The dateline is Stanley, North Dakota, population 1,301, and the story features a number of members of the community, including some long-time farmers. Some of those farmers got rich thanks to the mineral rights on their land--and some got even richer because they happened to own the mineral rights on others' land. (North Dakota happens to be a state where mineral rights can be separated from the underlying property). Here's an excerpt that provides an overview of the story and what has happened in Mountrail County, population 7673.
Sure enough, money is flowing by the barrelful into Mountrail County, transforming a tiny community once proudly situated in the middle of nowhere into an unexpected oasis of prosperity at the heart of the nation's biggest oil play.The number of households earning more than $100,000/year spiked last year to 21%, from 6% a decade earlier. The median income rose more than 50% in the last decade, the fifth-highest rise in the nation. Deposits are one Stanley bank are now at $135 million, up from $43 million at the start of the boom.
Sulzberger's story highlights how the lack of anonymity that characterizes rural places can aggravate the awkwardness of the newfound and increasing income and wealth gap:
As with any major boom--from real estate to tech stocks to natural resources--the sudden split between the winners and the witnesses has been painful. But this is happening in a small town, where proximity and familiarity make a sudden re-ordering all the more difficult."It's not all good," said Leslie Anderson, who is among the lucky locals who sometimes make more from a single month of oil payments than he used to earn in a year of farming. "There are a lot of families fighting that got along before."
Sulzberger also provides a vignette of rural frugality, writing of a newfound oil millionaire living in a trailer home. Lenin Dibble farmed his whole life, but now receives as much as $80,000 a month in oil royalties. He's not spending it, though. He says he can live comfortably off his Social Security and payments he receives from leasing his farm. He's saving his oil wealth for his adult children. Dibble does complain about some of the changes the oil boom has brought:
What he and others in town notice more than the newfound money are the problems: locking the door to his house, taking the keys out of his car and seeing a quiet community where everyone knew everyone overrun by the bustle of strangers."I wish it had never happened," Dibble said.
Other residents may not be talking about their oil wealth, but hints of it are found in the fact that they are driving their first new car--and perhaps taking their first-ever vacation, to boot.

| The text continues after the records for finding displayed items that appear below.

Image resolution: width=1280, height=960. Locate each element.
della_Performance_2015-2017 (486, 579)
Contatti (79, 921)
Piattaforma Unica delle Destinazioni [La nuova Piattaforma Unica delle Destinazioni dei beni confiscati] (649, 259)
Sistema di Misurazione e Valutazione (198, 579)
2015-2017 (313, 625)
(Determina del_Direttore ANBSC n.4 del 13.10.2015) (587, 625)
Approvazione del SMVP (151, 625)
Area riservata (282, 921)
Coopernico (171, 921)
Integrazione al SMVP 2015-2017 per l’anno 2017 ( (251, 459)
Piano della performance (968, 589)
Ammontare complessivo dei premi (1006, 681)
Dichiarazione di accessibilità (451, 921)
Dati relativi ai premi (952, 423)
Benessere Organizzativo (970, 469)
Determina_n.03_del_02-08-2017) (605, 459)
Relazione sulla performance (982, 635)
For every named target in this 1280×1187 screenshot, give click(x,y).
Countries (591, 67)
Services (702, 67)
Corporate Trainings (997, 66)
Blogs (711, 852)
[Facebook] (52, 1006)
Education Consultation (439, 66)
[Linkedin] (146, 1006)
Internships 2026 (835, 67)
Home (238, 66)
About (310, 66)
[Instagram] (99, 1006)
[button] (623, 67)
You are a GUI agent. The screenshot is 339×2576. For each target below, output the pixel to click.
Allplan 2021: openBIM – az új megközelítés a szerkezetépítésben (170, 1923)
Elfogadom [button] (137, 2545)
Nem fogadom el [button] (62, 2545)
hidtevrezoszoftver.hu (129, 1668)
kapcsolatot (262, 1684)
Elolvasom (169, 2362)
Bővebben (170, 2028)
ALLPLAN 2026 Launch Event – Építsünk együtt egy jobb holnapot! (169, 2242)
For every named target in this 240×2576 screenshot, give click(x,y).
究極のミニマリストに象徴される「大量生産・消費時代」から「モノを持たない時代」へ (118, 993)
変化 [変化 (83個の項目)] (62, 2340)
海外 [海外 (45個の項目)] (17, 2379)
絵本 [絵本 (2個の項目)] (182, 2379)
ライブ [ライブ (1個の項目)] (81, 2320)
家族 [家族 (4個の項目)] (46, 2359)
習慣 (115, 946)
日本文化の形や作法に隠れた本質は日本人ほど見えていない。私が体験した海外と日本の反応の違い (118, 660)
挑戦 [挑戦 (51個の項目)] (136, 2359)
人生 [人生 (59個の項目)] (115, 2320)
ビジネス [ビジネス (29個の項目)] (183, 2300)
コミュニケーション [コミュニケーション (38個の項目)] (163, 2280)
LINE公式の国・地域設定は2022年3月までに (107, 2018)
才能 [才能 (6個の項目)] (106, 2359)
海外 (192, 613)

The trend of population loss of the high plains has also been reversed as a consequence of the boom. Mountrail County's population up nearly 16% over the past decade. And this relates to another rural phenomenon-- the attachment to place that the county's young residents can now indulge themselves, given the plentiful jobs.
The rest of Sulzberger's story is worth a read for its many rich quotes from Mountrail County locals.
1 comment:
The men talked about in that NY Times article were wealthy men before this oil boom hit. Goes to show you what a 20 minute "indepth interview" will produce.